Section 1 requires the court, prior to appointing a public defender, to inquire whether a prosecutor intends to certify a misdemeanor as a petty misdemeanor. Provides that if an offense is certified as a petty misdemeanor, a defendant would not be eligible for a public defender.
Section 2 provides that if a prosecutor believes that it is in the interest of justice that a defendant accused of committing a misdemeanor not be incarcerated if convicted, the prosecutor may certify this belief to the court. If this occurs and the court approves of the certification, the defendant, if subsequently convicted of the offense, may not be incarcerated for it. Provides that in these circumstances or when a misdemeanor is certified as a petty misdemeanor under section 1, the defendant is not eligible for the appointment of a public defender.
Section 3 amends the statute that determines whether a defendant is financially unable to obtain counsel. Under current law, one test for this is if the defendant or any dependent who resides in the same household receives means tested government benefits. Replaces this with a standard whereby a defendant is considered to be financially unable to obtain counsel if the defendant has an annual income not greater than the following percentages of the federal poverty guidelines: for misdemeanors, 125 percent; for gross misdemeanors, 150 percent; and for felonies, 175 percent. Requires courts to make an appropriate determination of financial eligibility of a defendant for public defender services. (Currently, the court must simply make an inquiry into the defendant's financial circumstances.) Requires district courts to use the forms furnished by the state public defender relating to a defendant's financial statements. Provides that a court may not appoint a public defender for a defendant who refuses to execute the financial statement or refuses to provide information necessary to determine financial eligibility or who waives appointment of a public defender. Authorizes courts to partially reduce the required $75 copayment for representation by a public defender.

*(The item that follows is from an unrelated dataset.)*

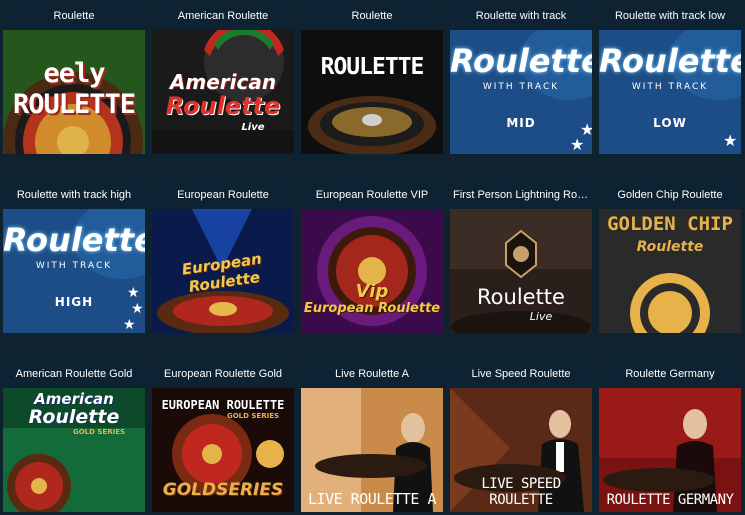 The height and width of the screenshot is (515, 745). What do you see at coordinates (372, 92) in the screenshot?
I see `game-thumbnail: ROULETTE` at bounding box center [372, 92].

Section 4 adds language requiring a defendant who is or becomes able to make partial or full payments to reimburse the state for the cost of the public defender. Strikes language referring to reimbursement guidelines (these are repealed in section 5). Directs the court in determining a defendant's payment schedule to consider the defendant's financial statement application. Requires the court to evaluate a defendant's ability to make partial payments if the court originally determined that the defendant was financially unable to afford counsel due to the private retainer fee.
Section 5 repeals a subdivision of law that sets forth a reimbursement schedule guideline based on a defendant's net income and number of dependents.